Here the studio detritus is included along with several of Pensato’s white and black enamel paintings. Scattered throughout the gallery, on the floor or piled on stools and milk crates is a large collection of stuffed animals, found images, drawings, photographs, and toys. Most of them are characters that appear in her paintings. All of them are spattered with her black and white enamal paint, as if catching flack from any number of intense painting sessions. Most of them look filthy too - as if they’ve been kicking around on the floor of an art studio for years (as they undoubtably have.) Some of her milk-crates and stools have enamal hardened on them like shiny black icicles. Most impressively, there’s an astonishingly huge chunk of accumulated enamel paint (several inches think and large enough to cover a wide swatch of studio floor.)

What’s wonderful about this, as is often the case with artists’ studios, is that the machine that she’s built to build her work (her studio), is so of-a-piece with her work itself that it almost renders the paintings themselves a bit extraneous. Fortunately, that’s not the case. If the paintings couldn’t be made without all the bizarre accoutrements of Pensato’s studio then it’s also true to say that her studio couldn’t have been made without the paintings. Here, they reinforce and inform each other. They show us a lot about how she makes her work and even more about why she would in the first place.
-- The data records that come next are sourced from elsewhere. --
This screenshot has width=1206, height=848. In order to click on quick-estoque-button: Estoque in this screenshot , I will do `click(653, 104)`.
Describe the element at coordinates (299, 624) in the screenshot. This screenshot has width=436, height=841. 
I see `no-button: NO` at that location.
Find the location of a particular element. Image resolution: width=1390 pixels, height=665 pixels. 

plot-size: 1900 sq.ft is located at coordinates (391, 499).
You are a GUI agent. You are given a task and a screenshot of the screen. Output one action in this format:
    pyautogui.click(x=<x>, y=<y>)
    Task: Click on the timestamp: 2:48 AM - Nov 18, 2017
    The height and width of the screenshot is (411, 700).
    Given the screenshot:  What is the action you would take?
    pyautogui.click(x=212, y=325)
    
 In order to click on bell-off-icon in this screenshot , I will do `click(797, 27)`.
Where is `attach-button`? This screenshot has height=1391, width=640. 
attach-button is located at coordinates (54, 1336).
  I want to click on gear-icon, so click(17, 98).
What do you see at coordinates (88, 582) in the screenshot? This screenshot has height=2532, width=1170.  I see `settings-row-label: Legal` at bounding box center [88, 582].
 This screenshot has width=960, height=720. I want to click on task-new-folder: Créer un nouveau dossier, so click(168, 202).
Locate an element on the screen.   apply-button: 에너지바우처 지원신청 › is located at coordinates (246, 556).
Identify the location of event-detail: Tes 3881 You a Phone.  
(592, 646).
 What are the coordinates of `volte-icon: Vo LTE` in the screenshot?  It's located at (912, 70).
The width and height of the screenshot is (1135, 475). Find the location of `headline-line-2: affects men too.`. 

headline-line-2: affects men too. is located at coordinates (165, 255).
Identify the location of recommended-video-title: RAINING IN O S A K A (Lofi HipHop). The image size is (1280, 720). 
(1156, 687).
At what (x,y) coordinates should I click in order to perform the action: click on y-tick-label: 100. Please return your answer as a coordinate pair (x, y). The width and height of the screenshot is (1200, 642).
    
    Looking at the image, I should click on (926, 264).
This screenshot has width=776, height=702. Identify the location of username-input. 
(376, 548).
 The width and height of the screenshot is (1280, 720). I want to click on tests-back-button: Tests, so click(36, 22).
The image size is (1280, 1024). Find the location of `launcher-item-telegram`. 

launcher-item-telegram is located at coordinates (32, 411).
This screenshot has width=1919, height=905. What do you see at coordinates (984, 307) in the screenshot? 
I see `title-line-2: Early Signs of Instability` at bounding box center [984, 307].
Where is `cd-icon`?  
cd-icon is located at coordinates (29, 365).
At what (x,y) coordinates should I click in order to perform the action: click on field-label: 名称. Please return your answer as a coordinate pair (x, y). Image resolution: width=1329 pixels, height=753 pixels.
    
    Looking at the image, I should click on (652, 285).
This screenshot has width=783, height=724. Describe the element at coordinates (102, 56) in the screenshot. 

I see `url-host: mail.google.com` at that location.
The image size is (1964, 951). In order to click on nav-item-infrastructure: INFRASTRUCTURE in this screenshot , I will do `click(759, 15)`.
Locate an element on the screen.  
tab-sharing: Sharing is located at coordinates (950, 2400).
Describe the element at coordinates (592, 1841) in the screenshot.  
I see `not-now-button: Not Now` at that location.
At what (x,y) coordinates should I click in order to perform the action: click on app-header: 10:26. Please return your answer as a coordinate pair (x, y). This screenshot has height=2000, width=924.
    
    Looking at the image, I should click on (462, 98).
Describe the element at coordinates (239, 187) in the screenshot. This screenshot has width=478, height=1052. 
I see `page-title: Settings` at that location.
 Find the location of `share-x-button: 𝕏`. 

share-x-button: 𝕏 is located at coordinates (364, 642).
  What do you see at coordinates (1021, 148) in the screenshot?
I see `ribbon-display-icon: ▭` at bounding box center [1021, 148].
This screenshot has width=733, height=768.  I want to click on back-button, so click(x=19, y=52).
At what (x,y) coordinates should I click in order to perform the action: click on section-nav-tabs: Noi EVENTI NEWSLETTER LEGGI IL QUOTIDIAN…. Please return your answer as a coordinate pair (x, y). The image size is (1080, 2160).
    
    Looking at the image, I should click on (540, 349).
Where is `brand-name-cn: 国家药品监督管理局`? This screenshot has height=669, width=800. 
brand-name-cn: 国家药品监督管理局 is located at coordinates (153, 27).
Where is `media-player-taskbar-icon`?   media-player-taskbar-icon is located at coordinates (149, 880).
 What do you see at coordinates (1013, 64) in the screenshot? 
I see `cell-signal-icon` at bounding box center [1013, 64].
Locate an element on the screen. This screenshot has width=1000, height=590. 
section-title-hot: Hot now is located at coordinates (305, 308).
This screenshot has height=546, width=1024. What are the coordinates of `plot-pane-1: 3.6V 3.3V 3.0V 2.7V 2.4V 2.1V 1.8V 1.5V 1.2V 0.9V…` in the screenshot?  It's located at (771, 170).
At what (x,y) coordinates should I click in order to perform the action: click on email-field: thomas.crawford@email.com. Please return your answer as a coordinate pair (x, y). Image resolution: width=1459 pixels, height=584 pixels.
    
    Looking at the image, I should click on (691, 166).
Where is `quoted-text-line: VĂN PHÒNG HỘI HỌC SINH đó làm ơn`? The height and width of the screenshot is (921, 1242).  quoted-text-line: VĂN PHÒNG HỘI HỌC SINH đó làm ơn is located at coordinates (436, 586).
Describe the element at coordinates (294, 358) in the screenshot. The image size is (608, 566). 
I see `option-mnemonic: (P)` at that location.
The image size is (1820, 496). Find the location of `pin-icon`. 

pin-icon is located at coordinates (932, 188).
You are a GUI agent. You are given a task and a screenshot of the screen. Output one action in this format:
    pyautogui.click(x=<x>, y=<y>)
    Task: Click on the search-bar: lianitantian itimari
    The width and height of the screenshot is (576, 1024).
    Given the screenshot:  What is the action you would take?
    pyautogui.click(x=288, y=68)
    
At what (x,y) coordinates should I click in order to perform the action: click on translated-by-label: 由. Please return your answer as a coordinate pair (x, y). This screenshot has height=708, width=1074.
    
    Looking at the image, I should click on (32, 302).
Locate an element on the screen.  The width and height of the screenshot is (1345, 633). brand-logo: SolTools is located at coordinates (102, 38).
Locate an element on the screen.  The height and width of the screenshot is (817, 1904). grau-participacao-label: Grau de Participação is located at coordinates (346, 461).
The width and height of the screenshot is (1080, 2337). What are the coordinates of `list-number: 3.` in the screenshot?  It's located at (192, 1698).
It’s nearly impossible not to see Pensato’s work in relation to Mike Kelley’s, especially in light of his recent death. Kelley famously examined the pathos of dingy stuffed animals. However, where Kelley only ever made anti-paintings and explicitly rejected and the attitudes of Modernist painting, Pensato has found that the tools of painterly abstraction could be quite effectively brought to bear on the problem of exploring these characters’ weird combination of charm and abjection. If there’s an immediate art-historical source for Pensato’s painterly technique it’s probably De Koonings black and white enamel paintings from the late forties. By melding Kelley’s unusual concerns with some serious painterly chops, Pensato seems to reveal something about the expressive force of both. While these projects might have seemed at one time diametrically opposed (Kelley once spoke, figuratively, of his “figure/ground” oriented art school training as a type of “trauma”), Pensato has shown us how surprisingly compatible they might actually be.

Her resolutely controlled figure ground relationships force us to see the simple, stark out-line of these characters as if for the first time. The black and white areas tend to flip back and forth between their status as positive or negative space. The intensity of her brushwork, the drips, and the anguished simplified expressions not only evoke German Expressionism but also transmute some of its power. They seem less like cartoon characters in this context and more like spectres of our own subconscious – the rage-filled cartoon duck inside of us all. Cartoon characters, by their nature, are usually presented as slick brightly colored illustration or shiny plastic objects. This belies the fact that the emotions they access in us might not be so neat. The intensity of her mark-making, and her proficiency with these materials helps to reinforce and accentuate some of the darker, latent content of these characters. Rather than an ironic exercise, this seems like an appropriate form of redemption. Donald Duck’s angry, dark soul never looked so good.